Write out, exactly and in full, the records given below, but not their pictures.

→ **INPUT MATERIAL**
Content starts

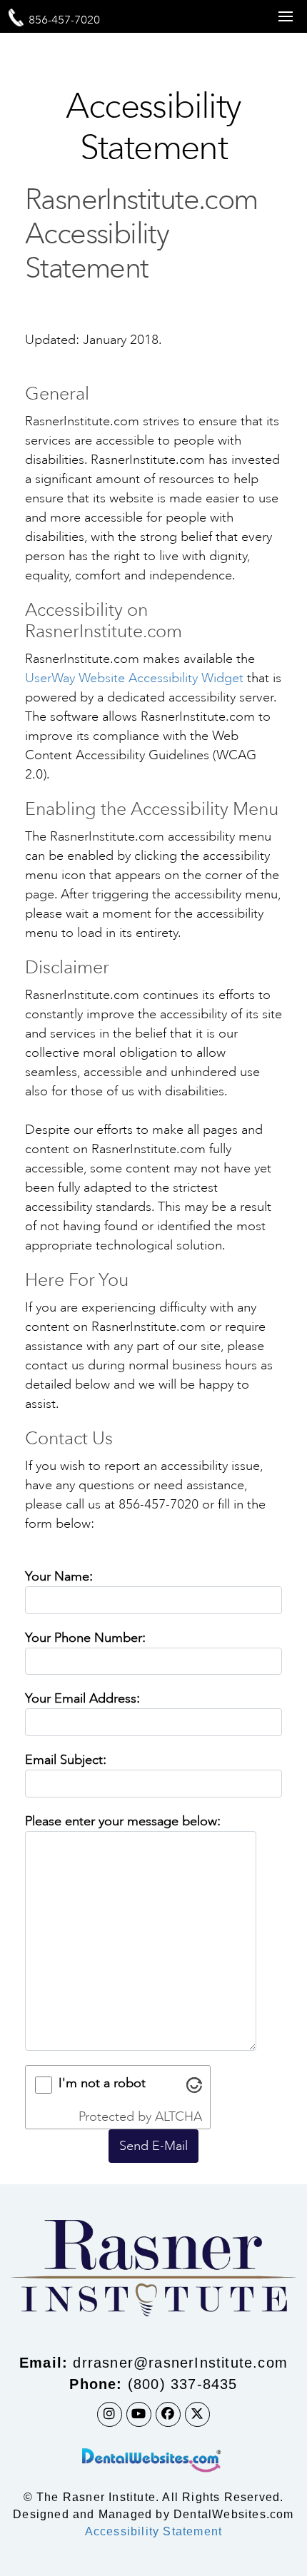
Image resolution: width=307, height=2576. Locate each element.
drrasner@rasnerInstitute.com (180, 2362)
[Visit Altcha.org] (194, 2085)
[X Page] (197, 2414)
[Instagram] (109, 2414)
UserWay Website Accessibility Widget (134, 678)
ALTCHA (178, 2116)
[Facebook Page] (168, 2414)
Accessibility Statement (154, 2531)
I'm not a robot (102, 2083)
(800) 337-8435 (183, 2384)
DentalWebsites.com (233, 2514)
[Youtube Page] (138, 2414)
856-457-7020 (64, 20)
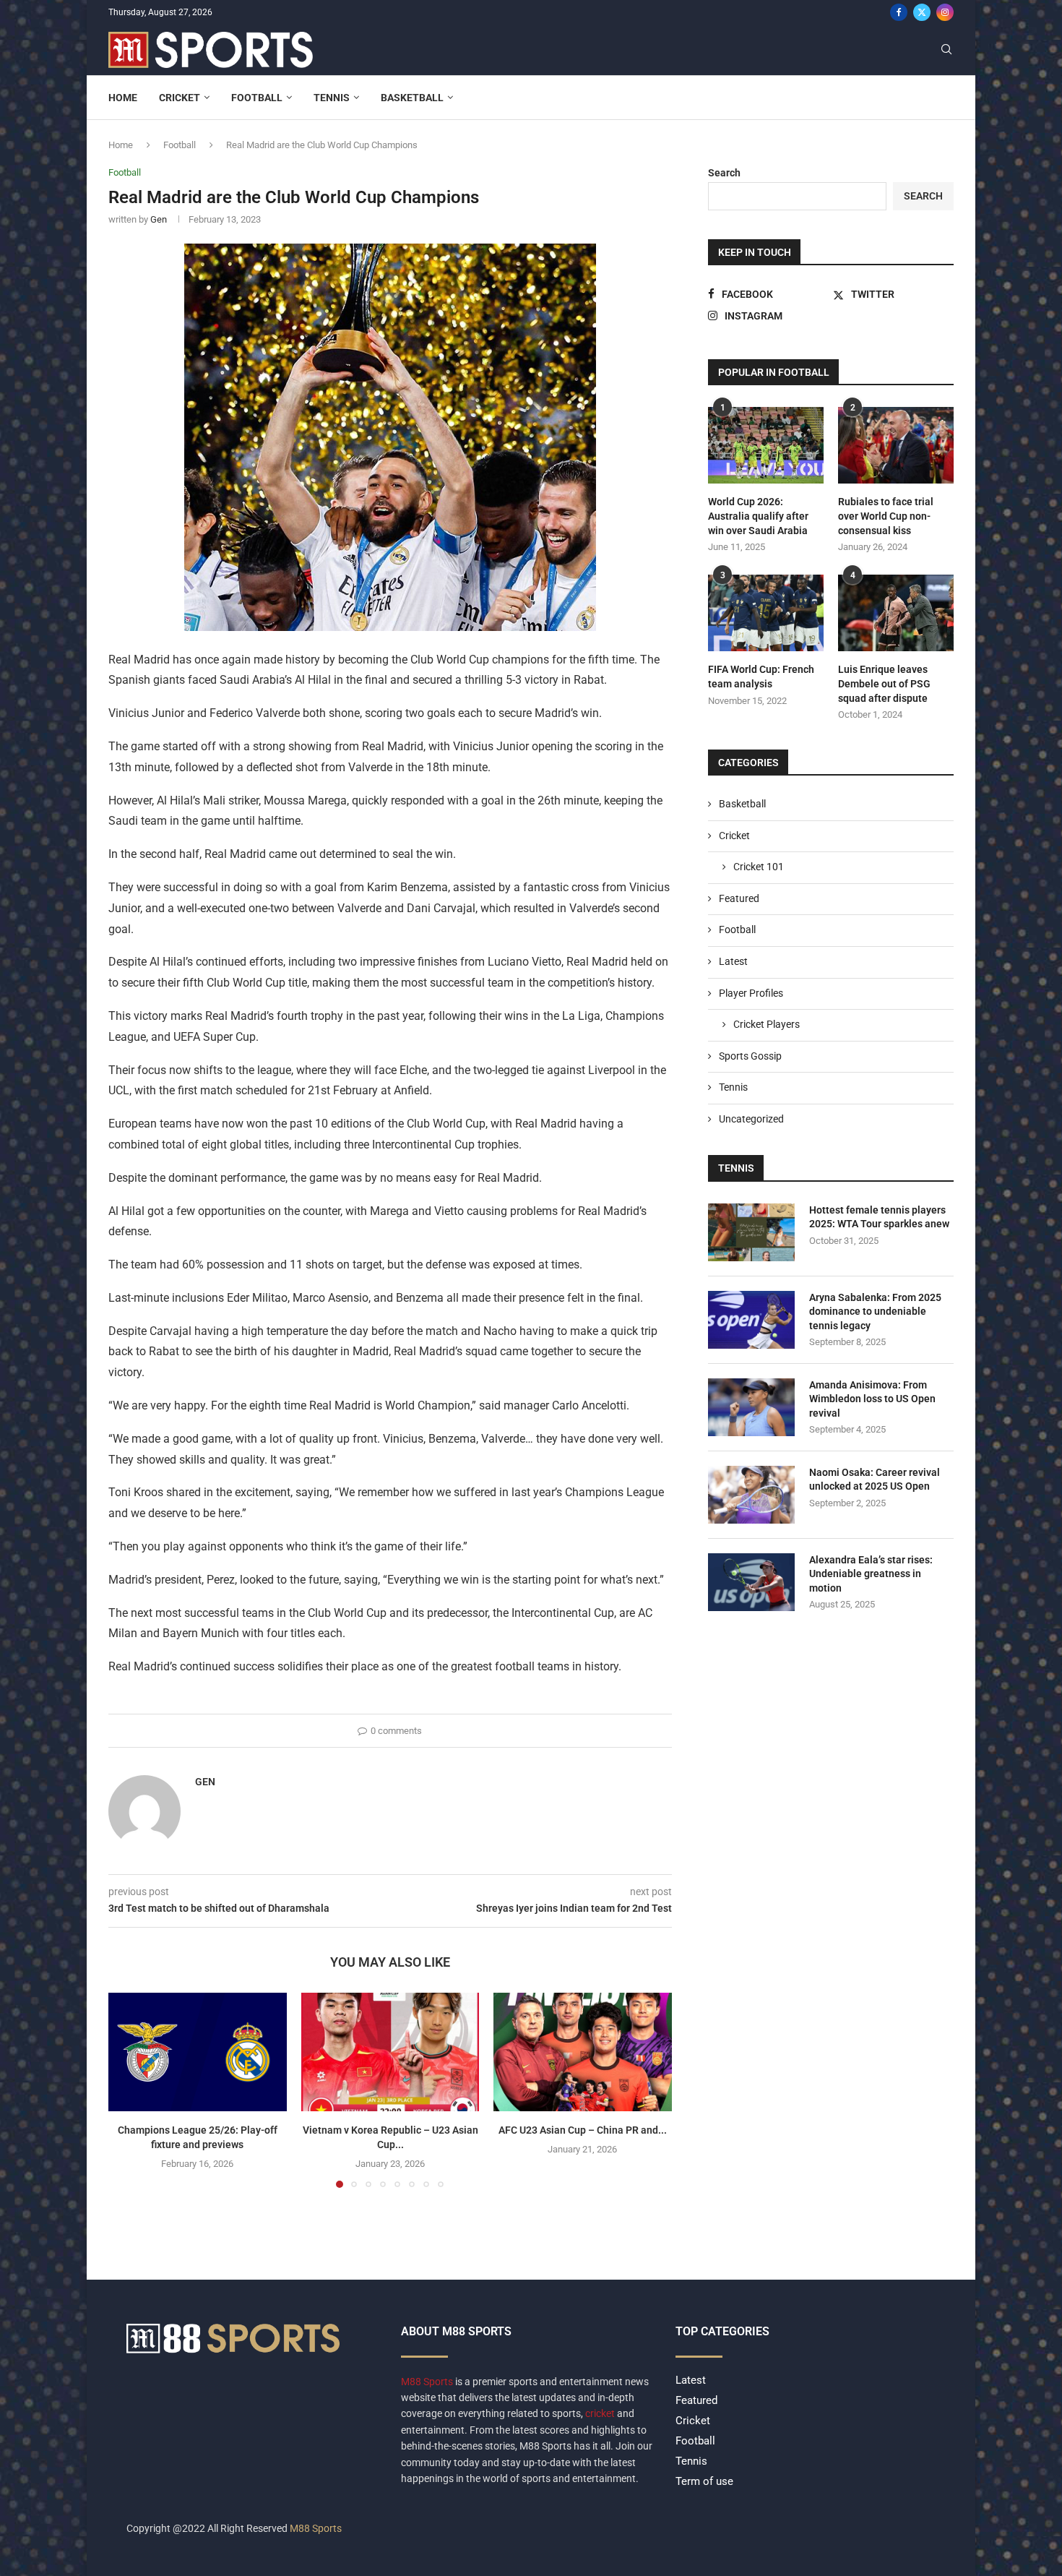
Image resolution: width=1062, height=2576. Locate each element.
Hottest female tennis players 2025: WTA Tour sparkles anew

Content ends

→ **RESPONSE BELOW**
Image resolution: width=307, height=2576. Locate each element.
drrasner@rasnerInstitute.com (180, 2362)
[Visit Altcha.org] (194, 2085)
[X Page] (197, 2414)
[Instagram] (109, 2414)
UserWay Website Accessibility Widget (134, 678)
ALTCHA (178, 2116)
[Facebook Page] (168, 2414)
Accessibility Statement (154, 2531)
I'm not a robot (102, 2083)
(800) 337-8435 (183, 2384)
DentalWebsites.com (233, 2514)
[Youtube Page] (138, 2414)
856-457-7020 (64, 20)
Image resolution: width=1062, height=2576. Locate each element.
Hottest female tennis players 2025: WTA Tour sparkles anew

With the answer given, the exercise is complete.